Combattant

Publié le 9 Mai 2014

Quand on fait une hypo, on est après une pauvre petite chose tremblante, glacée, trempée de sueur, épuisée et qui n’a qu’une envie, c’est de se mettre au lit roulée en boule sous deux couvertures. Même ouvrir les yeux est fatigant.

Enfin curieusement, c’est ce qui m’arrive quand je fais des hypos le soir, la nuit – comme hier soir par exemple. Quand je fais des hypos le matin, comme avant-hier par exemple, ça me paraît plus supportable (peut-être simplement parce qu’on les repère plus vite que lorsqu’on dort, et que l’on peut donc réagir plus vite.)

J’imagine donc un rendez-vous avec un médecin qui verrait les taux et qui dirait : moui c’est bien, vous vous êtes réveillé en hypoglycémie, vous avez pris 2KE (20g de glucides rapides), vous avez attendu un peu et vous avez mesuré votre glycémie qui était à 58 (on mange d'abord on mesure ensuite), puis vous vous êtes rendormie et au matin, vous étiez à 110, c’est donc parfait.

Oui, sur le papier, c’est bien. Pour ce coup, j'ai tout fait comme c'est décrit dans les magazines. En vrai c’est la galère.

Dans tous les livres ou articles, les auteurs et les médecins bien intentionnés expliquent, chiffres et arguments à l’appui, que lorsque l’on sent le taux de sucre baisser, il faut prendre 1 ou 2 KE pas plus, attendre un peu, puis mesurer le taux. Et éventuellement, resucrer avec 1 KE. Dans la réalité, ça marche parfois.
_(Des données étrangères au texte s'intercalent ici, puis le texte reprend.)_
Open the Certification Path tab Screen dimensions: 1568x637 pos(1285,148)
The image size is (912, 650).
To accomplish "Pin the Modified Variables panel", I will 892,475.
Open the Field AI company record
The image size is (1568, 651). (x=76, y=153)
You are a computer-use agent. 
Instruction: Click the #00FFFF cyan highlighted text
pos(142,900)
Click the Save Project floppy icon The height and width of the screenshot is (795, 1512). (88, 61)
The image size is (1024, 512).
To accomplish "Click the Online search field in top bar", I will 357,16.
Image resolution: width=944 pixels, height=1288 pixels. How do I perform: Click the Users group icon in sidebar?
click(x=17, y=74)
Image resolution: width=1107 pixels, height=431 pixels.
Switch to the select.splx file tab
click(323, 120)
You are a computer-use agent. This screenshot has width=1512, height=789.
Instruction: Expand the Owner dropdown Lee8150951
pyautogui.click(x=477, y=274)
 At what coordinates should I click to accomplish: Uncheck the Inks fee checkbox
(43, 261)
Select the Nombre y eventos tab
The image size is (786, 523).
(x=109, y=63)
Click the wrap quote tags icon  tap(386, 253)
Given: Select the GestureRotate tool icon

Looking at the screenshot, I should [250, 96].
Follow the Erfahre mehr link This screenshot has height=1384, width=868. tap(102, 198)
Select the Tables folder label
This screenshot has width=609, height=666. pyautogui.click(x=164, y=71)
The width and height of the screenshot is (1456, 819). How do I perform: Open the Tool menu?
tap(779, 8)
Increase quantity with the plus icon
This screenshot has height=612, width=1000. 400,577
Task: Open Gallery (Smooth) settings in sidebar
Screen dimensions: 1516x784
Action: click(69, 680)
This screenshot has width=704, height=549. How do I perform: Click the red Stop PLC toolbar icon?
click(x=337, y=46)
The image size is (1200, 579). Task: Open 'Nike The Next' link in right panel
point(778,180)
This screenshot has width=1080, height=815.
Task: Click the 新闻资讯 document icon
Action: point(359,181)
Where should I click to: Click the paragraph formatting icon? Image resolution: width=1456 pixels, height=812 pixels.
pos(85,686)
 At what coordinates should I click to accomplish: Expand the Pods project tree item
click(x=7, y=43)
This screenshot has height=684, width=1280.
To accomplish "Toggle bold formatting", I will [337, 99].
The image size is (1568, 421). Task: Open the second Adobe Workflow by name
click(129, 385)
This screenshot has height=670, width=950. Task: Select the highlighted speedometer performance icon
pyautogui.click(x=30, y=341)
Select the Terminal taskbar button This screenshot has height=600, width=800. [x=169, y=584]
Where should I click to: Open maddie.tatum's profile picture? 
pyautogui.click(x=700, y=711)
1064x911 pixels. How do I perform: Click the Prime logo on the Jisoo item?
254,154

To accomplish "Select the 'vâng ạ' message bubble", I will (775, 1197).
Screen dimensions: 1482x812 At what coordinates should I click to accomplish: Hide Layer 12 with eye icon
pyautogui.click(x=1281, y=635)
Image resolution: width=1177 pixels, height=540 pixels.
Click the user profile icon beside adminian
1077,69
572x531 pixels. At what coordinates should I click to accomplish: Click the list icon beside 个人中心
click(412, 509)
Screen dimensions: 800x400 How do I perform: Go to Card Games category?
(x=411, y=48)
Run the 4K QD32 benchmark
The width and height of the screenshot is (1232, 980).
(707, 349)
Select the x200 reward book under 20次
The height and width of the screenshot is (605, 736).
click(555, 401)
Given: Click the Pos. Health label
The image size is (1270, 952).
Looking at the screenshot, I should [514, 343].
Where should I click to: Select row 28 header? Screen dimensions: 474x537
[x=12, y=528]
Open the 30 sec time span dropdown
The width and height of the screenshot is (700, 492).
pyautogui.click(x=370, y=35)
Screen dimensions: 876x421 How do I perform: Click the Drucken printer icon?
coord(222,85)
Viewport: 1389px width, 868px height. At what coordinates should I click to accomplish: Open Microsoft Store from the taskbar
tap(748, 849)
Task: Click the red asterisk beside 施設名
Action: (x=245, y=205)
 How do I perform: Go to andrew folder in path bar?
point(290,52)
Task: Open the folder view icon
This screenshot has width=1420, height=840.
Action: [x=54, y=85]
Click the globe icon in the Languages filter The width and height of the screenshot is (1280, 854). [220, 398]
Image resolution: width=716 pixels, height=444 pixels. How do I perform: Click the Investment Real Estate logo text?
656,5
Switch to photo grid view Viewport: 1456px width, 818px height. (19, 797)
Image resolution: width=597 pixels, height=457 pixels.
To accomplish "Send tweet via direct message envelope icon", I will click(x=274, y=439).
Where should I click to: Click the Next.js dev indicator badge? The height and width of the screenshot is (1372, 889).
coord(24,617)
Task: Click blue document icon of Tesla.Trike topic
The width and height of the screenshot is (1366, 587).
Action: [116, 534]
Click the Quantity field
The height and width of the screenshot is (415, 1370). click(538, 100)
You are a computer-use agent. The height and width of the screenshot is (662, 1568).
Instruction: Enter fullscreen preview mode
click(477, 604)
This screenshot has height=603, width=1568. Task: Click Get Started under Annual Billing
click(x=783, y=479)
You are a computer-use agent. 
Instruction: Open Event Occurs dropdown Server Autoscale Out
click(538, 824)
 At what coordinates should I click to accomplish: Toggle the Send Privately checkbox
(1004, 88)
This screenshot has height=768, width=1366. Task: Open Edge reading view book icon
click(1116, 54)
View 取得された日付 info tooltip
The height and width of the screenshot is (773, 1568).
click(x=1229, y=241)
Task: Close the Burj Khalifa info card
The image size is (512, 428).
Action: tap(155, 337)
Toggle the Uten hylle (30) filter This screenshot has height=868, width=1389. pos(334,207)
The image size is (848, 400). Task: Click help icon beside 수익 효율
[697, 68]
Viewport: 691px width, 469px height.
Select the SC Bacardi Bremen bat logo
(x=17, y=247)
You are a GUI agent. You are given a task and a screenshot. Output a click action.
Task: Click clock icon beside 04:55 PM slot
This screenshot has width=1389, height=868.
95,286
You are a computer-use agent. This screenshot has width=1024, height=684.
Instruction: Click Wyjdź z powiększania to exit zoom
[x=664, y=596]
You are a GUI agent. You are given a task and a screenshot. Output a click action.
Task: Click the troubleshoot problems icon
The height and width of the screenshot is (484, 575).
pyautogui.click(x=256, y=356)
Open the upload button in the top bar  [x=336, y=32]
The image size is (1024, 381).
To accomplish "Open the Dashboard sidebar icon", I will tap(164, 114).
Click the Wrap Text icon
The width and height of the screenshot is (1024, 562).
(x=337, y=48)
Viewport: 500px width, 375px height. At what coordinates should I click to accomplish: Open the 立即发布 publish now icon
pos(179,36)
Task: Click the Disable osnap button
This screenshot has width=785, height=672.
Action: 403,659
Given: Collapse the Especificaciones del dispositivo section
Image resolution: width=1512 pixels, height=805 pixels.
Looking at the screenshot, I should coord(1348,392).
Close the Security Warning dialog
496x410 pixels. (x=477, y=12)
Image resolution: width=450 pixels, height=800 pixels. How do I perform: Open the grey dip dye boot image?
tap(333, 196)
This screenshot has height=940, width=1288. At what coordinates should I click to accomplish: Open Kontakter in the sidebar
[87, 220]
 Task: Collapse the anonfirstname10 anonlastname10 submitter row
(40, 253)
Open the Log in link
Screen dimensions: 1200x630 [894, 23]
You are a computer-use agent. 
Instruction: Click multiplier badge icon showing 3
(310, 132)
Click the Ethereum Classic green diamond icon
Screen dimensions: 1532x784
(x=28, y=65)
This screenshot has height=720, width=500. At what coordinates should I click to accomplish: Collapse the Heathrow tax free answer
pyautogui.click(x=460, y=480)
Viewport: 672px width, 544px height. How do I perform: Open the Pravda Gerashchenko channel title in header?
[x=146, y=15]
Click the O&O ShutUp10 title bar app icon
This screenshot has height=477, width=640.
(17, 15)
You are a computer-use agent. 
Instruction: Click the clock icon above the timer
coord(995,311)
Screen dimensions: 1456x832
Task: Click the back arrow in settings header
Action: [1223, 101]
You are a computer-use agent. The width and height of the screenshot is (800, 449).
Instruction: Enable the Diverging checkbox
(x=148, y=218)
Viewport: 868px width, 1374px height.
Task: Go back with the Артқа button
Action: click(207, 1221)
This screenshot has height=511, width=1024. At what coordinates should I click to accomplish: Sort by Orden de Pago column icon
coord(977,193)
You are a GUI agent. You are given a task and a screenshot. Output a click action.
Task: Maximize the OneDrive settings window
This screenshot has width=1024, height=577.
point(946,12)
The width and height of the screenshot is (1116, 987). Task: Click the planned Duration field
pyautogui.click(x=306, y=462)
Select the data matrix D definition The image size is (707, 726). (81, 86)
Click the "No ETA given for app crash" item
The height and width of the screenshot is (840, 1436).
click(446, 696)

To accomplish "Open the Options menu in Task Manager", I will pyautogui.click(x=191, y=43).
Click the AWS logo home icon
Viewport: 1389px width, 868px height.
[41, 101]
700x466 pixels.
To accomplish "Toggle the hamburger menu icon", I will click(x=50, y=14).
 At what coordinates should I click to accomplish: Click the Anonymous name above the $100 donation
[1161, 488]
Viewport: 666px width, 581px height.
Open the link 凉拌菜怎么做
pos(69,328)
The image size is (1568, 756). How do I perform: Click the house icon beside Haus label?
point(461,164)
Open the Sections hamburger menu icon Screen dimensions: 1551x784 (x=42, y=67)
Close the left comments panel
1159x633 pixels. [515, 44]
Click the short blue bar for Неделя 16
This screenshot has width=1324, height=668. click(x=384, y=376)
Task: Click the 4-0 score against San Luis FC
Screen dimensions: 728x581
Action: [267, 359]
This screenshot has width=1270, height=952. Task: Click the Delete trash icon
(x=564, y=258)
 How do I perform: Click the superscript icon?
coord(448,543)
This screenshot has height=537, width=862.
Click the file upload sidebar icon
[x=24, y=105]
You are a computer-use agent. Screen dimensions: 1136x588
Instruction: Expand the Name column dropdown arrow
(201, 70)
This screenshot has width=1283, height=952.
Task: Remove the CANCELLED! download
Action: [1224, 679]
Et parfois pas.

Parfois, je ne suis attirée que par les pommes (alors qu’en fait c’est un mauvais resucrant, puisque les fibres ralentissent la venue du sucre dans le sang), et effectivement, le cerveau marche bien, on se contrôle et la machine repart. Mais parfois… parfois…

Dans les blogs de diabétiques de type 1 sur lesquels je suis tombée j’ai lu que nous avons tous ce qu’on appelle en allemand des « Fressattacke », des crises de bouffe (ça n’est pas vraiment de la boulimie, je ne veux pas galvauder ce terme). C’est juste une crise de sucre. Mais quelle crise! Rien que le mot en allemand n'augure rien de bon... Le cerveau n’arrive plus à contrôler les mains, d’un coup d’un seul, ce ne sont plus 2 «Naschis» (bonbons) de Haribo qui vont suffire à rétablir le taux de sucre, mais c’est tout le paquet qui y passe. Ce n’est plus le verre de jus de pomme pour booster sa glycémie rapidement, c’est toute la bouteille, ce n’est pas la cuillerée de nutella (aussi déconseillé : apport de graisse, sucre arrive lentement), «egal» comme disent les Allemands, ce sera tout ce qui reste dans le pot qui y passera. Ou les trois combinés. Sans passer par la case insuline bien sûr, pourquoi piquer on est en pleine hypo, là…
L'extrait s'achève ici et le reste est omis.